Privileged seekers of knowledge, oblivious as to how
the world works - or what it means to suffer, stand in line.
We turn our backs to everyday humdrum existence.
Gathering for admittance trying to maintian
our place without exhibiting how we desire advanced status,
assuming the sophisticates pose of aloofness.
Like a scene, magnificent cultured ladies and gentleman,
of unquestioned quality, painted by Pierro della Francesca,
centuries before. All these fine people, so self-concerned,
so self-consumed, as if they could be discussing
the inconsequential perfect blue of the sky.
On an April day not so different from today.
While a man is scourged in a fine colonnaded piazza,
flooded with overhead embarrassed sunlight.
His cries of pain mute, drowned out by the hum
from banalities by this group's trivial conversation.
A seemingly remarkable event, this ‘Flagellation’,
transpiring unnoticed.

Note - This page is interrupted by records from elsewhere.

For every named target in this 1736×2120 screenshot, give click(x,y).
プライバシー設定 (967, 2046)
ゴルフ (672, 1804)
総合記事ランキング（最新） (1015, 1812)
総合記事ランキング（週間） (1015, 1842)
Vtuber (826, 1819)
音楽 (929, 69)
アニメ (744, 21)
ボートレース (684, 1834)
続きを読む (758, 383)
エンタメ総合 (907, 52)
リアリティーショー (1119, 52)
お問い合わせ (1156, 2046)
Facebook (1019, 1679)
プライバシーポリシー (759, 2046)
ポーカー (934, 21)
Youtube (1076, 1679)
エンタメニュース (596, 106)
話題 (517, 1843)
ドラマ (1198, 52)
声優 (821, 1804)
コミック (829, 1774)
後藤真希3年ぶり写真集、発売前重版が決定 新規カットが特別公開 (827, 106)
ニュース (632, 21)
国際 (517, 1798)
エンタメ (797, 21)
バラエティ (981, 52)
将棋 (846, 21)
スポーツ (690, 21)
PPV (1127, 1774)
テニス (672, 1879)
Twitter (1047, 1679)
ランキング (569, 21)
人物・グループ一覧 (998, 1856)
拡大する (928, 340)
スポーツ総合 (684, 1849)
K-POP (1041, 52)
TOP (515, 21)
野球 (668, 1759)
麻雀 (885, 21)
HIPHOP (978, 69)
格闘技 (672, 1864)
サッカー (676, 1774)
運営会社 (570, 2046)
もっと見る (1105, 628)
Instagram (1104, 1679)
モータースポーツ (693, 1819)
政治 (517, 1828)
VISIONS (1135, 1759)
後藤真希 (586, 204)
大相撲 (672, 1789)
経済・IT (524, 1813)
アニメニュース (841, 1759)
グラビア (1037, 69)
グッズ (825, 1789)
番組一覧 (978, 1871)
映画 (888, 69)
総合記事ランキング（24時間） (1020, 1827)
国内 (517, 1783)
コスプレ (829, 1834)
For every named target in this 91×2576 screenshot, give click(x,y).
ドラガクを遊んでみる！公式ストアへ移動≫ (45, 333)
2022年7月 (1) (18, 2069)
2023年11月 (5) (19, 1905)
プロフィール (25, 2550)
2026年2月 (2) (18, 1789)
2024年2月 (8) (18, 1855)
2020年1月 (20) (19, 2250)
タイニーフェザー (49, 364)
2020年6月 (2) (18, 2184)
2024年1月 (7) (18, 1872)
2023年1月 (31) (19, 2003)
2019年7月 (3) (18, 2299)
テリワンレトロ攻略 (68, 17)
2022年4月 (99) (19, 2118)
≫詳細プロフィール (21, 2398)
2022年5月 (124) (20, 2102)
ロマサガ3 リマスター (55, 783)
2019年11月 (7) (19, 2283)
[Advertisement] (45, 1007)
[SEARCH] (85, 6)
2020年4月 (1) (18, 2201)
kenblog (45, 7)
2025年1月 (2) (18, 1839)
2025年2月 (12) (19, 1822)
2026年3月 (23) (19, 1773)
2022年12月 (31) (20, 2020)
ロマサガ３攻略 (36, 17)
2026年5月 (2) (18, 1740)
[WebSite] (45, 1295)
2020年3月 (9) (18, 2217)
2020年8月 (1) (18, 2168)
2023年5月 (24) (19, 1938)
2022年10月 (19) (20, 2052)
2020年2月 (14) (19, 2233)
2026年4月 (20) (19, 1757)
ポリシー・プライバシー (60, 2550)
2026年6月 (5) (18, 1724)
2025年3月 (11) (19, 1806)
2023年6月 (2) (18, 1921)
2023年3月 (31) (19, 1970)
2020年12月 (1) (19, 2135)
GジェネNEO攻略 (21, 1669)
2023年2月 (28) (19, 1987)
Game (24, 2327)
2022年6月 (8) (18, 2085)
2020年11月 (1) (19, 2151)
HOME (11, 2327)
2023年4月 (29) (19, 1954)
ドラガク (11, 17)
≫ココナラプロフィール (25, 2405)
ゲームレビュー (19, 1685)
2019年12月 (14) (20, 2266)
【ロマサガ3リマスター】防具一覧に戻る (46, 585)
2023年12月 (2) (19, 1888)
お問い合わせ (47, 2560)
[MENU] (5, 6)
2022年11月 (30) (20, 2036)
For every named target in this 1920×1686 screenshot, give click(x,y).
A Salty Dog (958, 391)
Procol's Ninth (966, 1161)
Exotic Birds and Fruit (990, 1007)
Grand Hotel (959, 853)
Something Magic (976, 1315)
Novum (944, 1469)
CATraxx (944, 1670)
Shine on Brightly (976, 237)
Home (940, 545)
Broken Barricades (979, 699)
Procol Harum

Much like the dark, square, sweaty men
who earn their lives from these charcoal ovens.
Never thought of but silently stoking furnaces,
then allowing subpanation to cook and gently grow.
As if awaiting for angels of golden brownness
to rise and miraculously appear.
Creating combinations of substance and spirit
which delight the senses. Carrying on tradition.
Always ordered by the whim and patronage of the crowd.
Workers sometimes unable to avoid singeing meaty fingers
as they tend wheels and slices of life, arranged
over flames from this world's ongoing labor.